Io credo che i libri siano medicine, possono davvero rappresentare l’inizio di un percorso di guarigione, perché ti permettono di osservare dall’esterno un archetipo, di prendere consapevolezza e produrre una metamorfosi. È necessario guardarsi dentro, fare amicizia con i propri demoni finché c’è il tempo di trasformarli in alleati. Questa è la grande missione del romanzo “Ci siamo viste morire”.
Cosa vorresti che i lettori riuscissero a comprendere leggendo le tue parole? Quale segno vorresti lasciare in loro?
Vorrei trasmettere l’immagine di un simbolo di bellezza, forza, coraggio volontà, costanza. Padma, la protagonista, è scelta, è possibilità, è un sì all’amore. Tutti noi abbiamo una chiave in tasca, dobbiamo solo decidere di aprire il lucchetto per accedere a segreti incredibili. Questo romanzo è un invito a vedere oltre!
C’è qualcosa che avresti voluto aggiungere al libro?
Potenzialmente, questo libro, potrebbe non avere mai fine, è qualcosa di vivo che s’insinua nella vita quotidiana per ricordarti che la sofferenza può essere trasformata diventando un’alleata. Finché nel mondo si proverà dolore, ci sarà anche una pagina in più da scrivere e una conseguente metamorfosi da attuare. Ma le cose importanti penso di averle inserite tutte, il resto sarebbe solo “esercizio”, in questo romanzo trovi davvero le passwords per la felicità.
Se dovessi utilizzare tre aggettivi per definire “Ci siamo viste morire”, quali useresti?
Intenso, potente, necessario.
Perché credi si debba leggere il tuo libro?
Al giorno d’oggi siamo desensibilizzati, in altre parole stiamo perdendo la nostra anima. Essa comunica attraverso le emozioni e l’essere umano sembra sempre meno capace di provarle e sopportarle. Droghe e alcool dilagano, perché si cerca smaniosamente un anestetico alla prima manifestazione di lieve dolore o delusione.
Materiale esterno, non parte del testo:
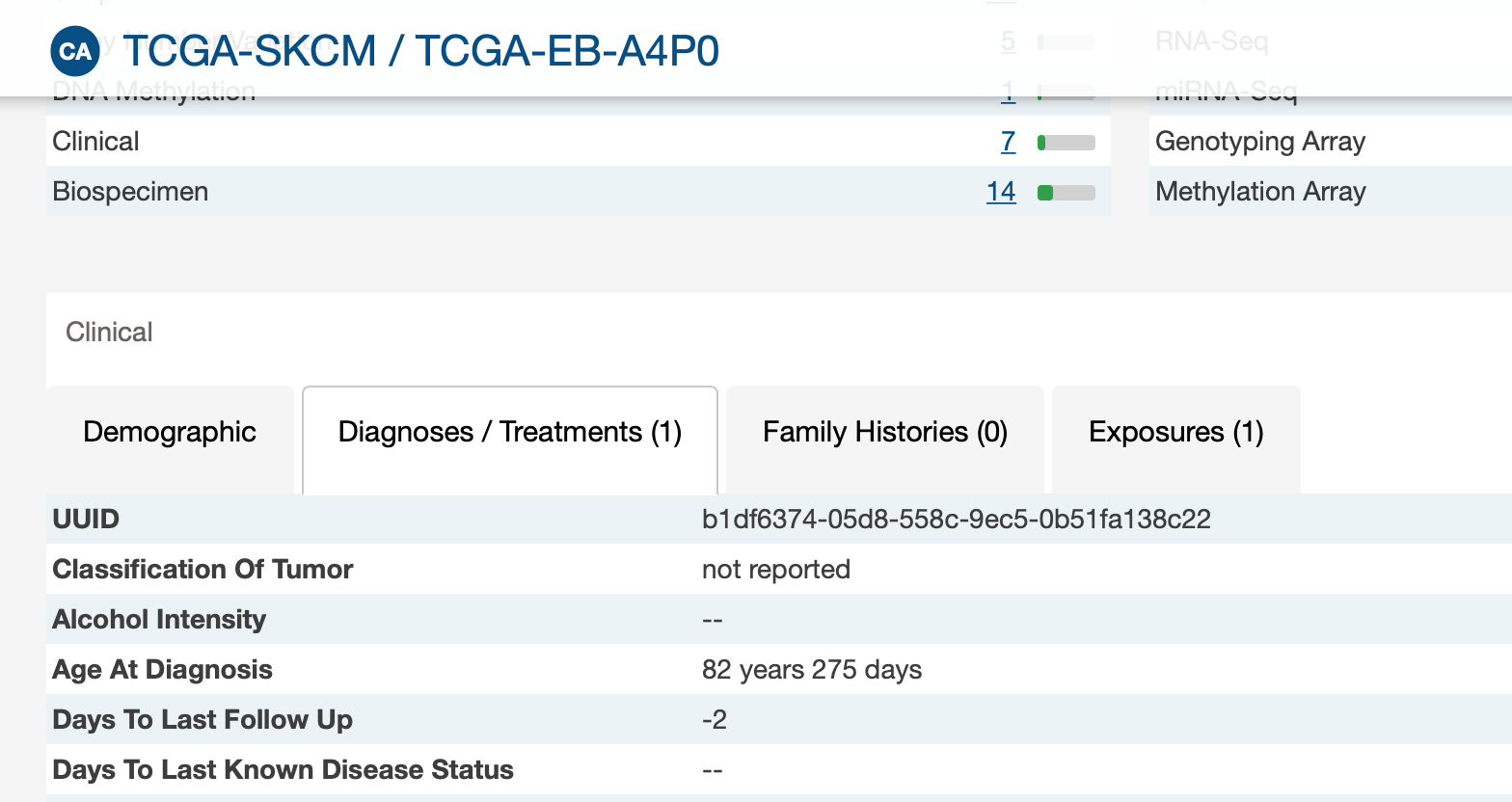Viewport: 1512px width, 802px height.
Task: Click the Days To Last Follow Up row
Action: click(779, 719)
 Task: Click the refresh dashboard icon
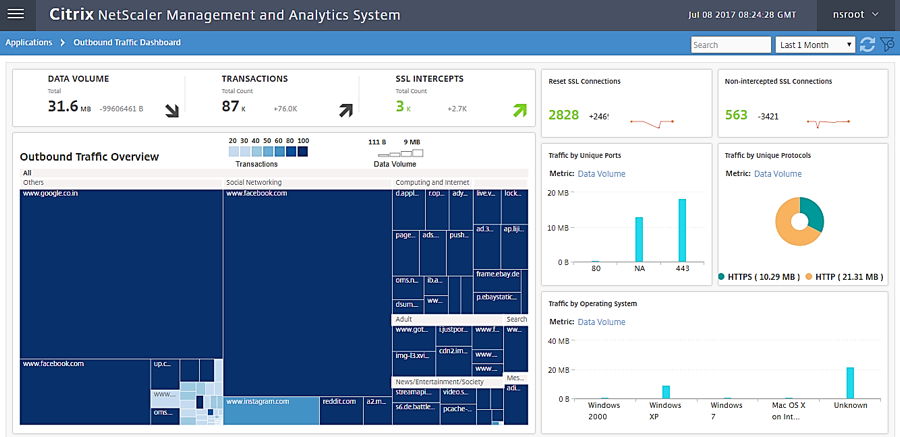(867, 45)
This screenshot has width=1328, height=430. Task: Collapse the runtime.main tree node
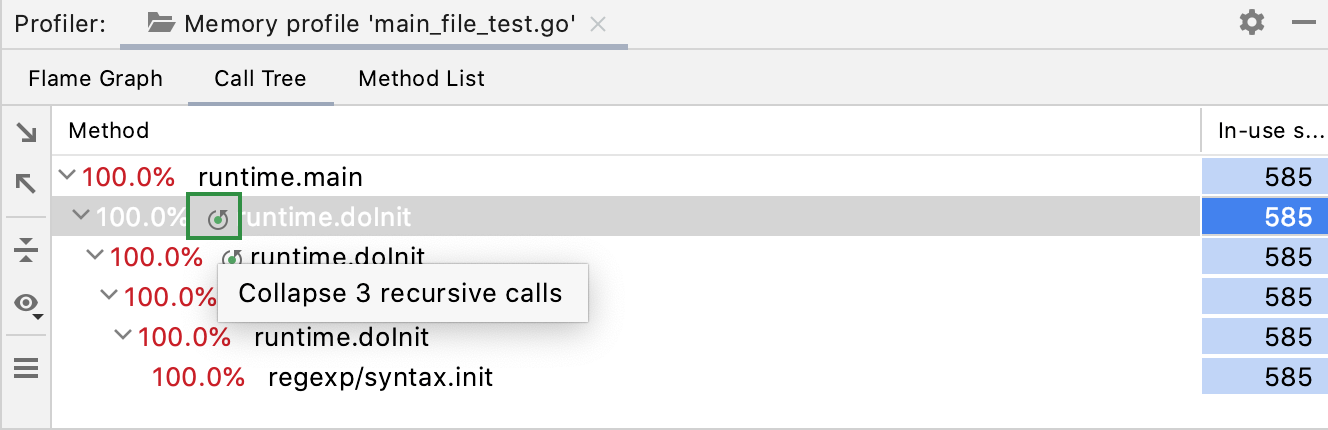pos(67,177)
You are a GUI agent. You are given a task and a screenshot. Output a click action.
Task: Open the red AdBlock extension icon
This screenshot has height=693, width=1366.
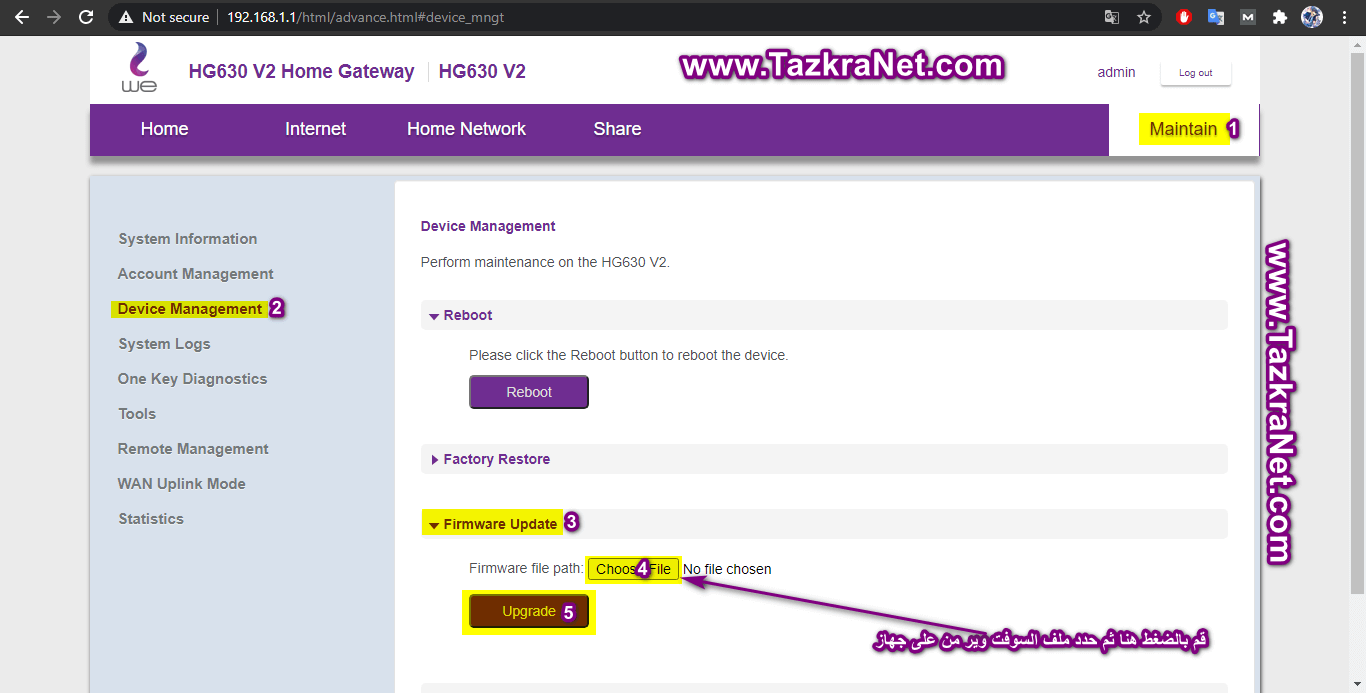pos(1184,17)
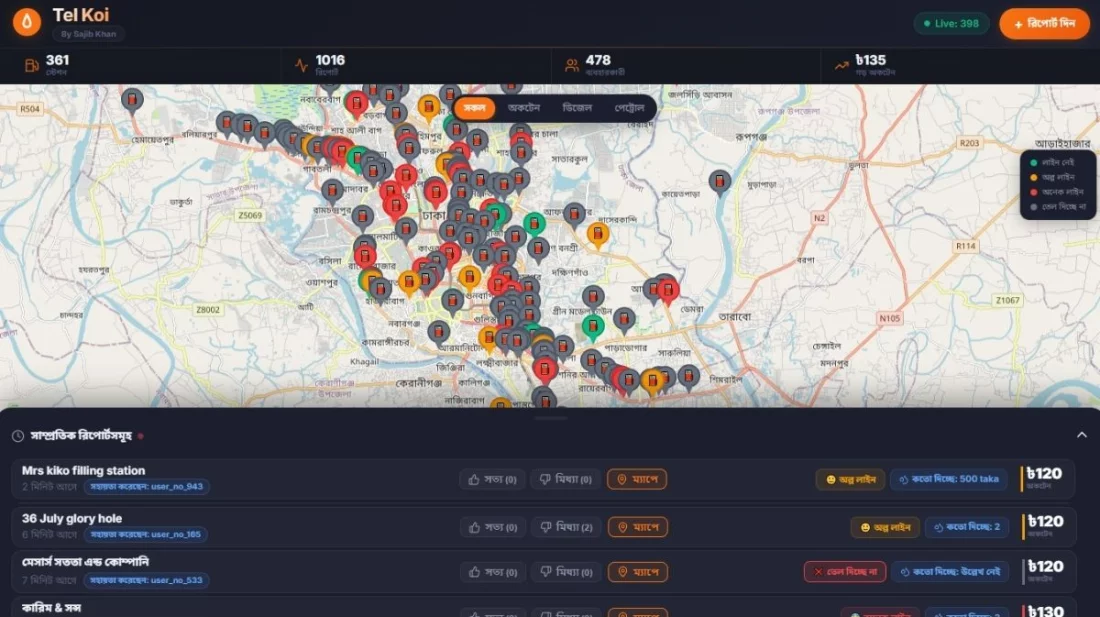Click the gray fuel marker near R504
This screenshot has height=617, width=1100.
pyautogui.click(x=132, y=100)
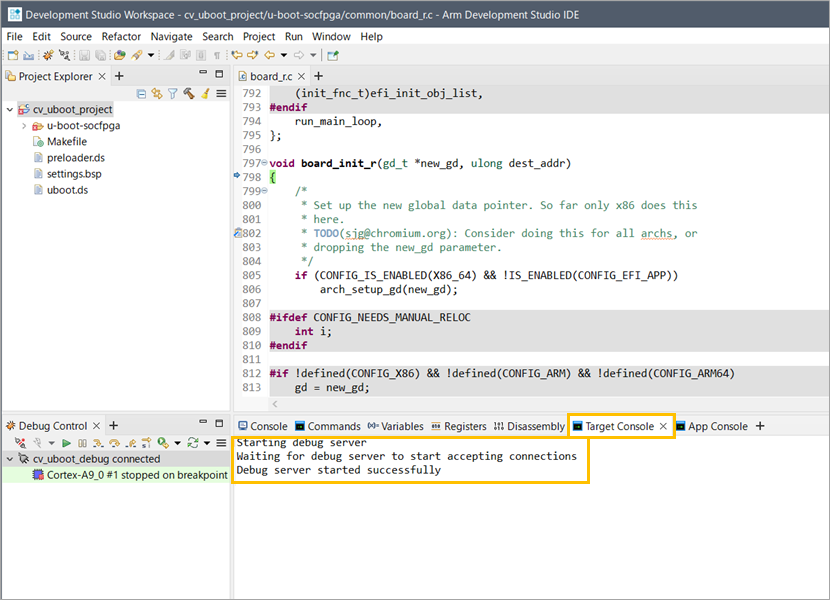830x600 pixels.
Task: Click the build hammer icon in Project Explorer
Action: click(189, 93)

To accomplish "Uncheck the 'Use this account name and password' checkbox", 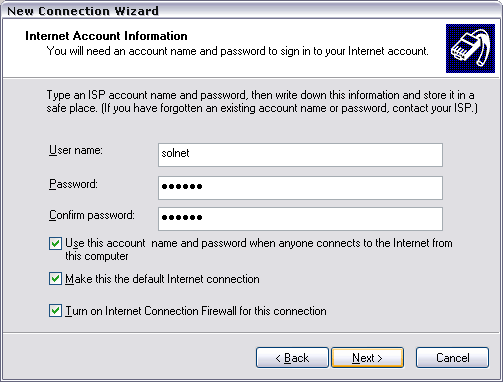I will click(x=55, y=243).
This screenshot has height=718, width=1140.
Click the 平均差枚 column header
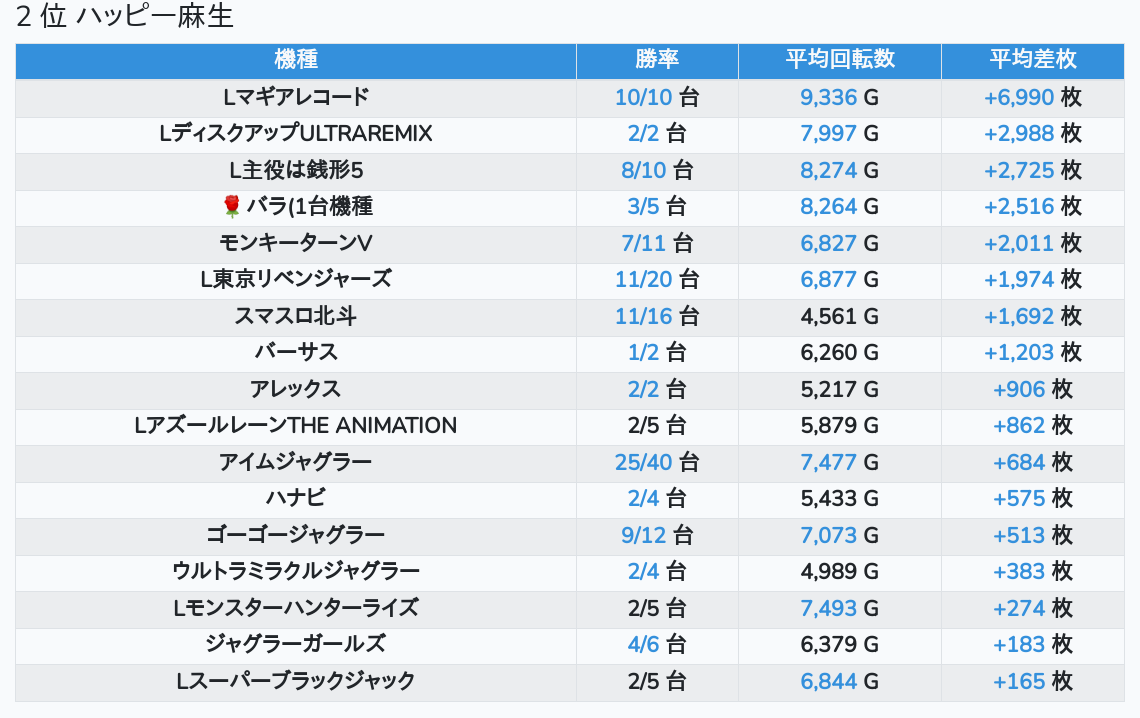point(1033,60)
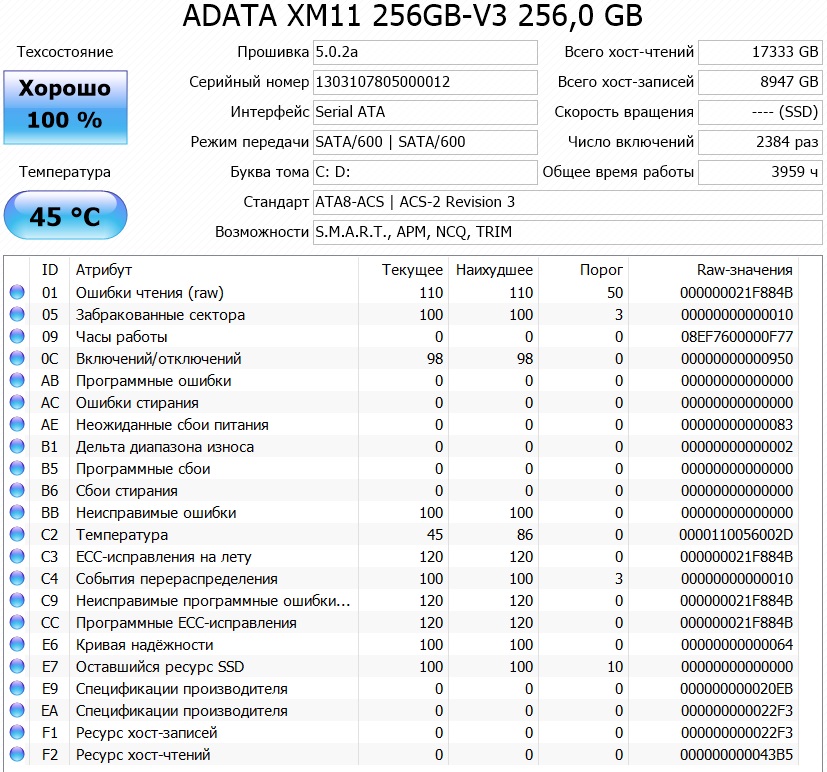The width and height of the screenshot is (827, 772).
Task: Click the 45 °C temperature button
Action: tap(65, 217)
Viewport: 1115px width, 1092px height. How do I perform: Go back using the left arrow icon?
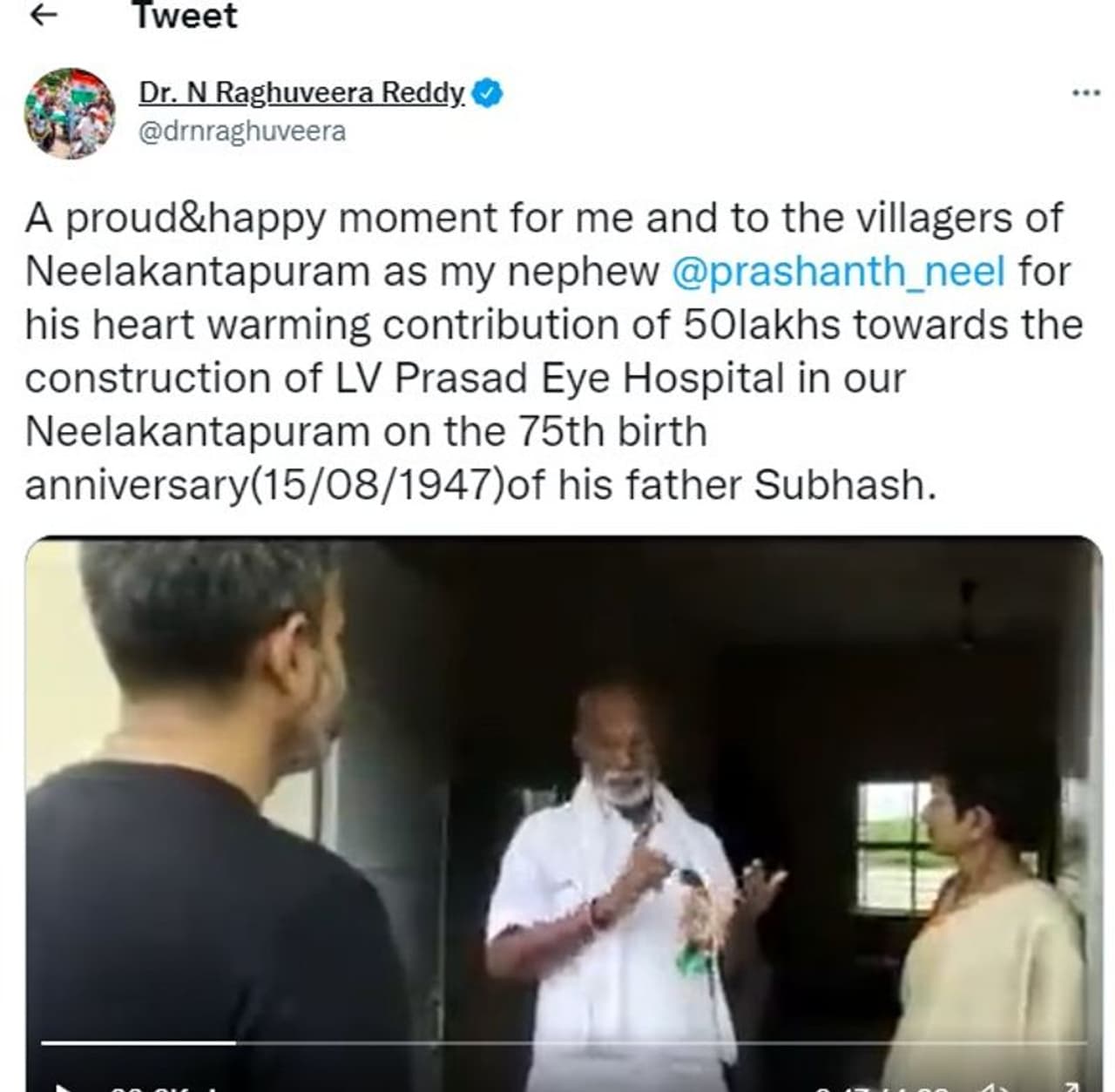43,15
Pensate ad un mondo completamente privo di empatia, apparirebbe come un covo di zombies senza sentimenti. “Ci siamo viste morire” è un tentativo di estrarre determinate emozioni, che essendo riflesse nella storia di qualcun altro, risultano più sopportabili da guardare in faccia. Lo definirei quasi una sorta di palestra per l’anima. Ti traghetta dentro te stesso, dove apparentemente è buio, ma è l’unico posto in cui puoi accendere l’interruttore della luce.
Hai già nuovi progetti e nuove idee?
Sì, ne ho più di uno, lavoro ad un altro romanzo, ad una serie di racconti e a una silloge di poesie. Ma si sa che come per ogni creatura messa al mondo bisogna dare a cadauna la giusta dose di attenzione, quindi per ora mi occupo di cullare amorevolmente il romanzo “Ci siamo viste morire”.
Qual è il romanzo che hai letto quest’anno che ti ha più colpito e consiglieresti?
Quest’anno mi sono dedicata alla lettura dei grandi filosofi: Platone, Socrate, Eraclito, Seneca e soprattutto Pascal sono quelli che hanno attirato di più la mia attenzione.
Adesso è il momento di porti una domanda che nessuno ti ha fatto ma a cui avresti sempre voluto rispondere.
Hai paura?
Nessuno me lo ha mai chiesto, eppure è la domanda fondamentale da fare a chiunque.
Talvolta sorge, ma appena si fa sentire mi abbandono in un atteggiamento di offerta, mi riempio di fede, respiro a fondo e cerco di affrontare tutto in uno stato di naturalezza. Dopo la morte di mia mamma le ho letto il Bardo Tosgrol per settimane. Si tratta del libro tibetano dei morti, che aiuta il defunto ad orientarsi al di là della Grande Soglia. Il messaggio che porta è proprio quello di non temere ciò che si manifesta e di restare in uno stato naturale di rilassatezza. È questo il segreto per morire e contemporaneamente è anche il segreto per vivere. Quando assumi questo atteggiamento ti senti davvero invincibile e le sfide quotidiane assumono un sapore assai meno amaro.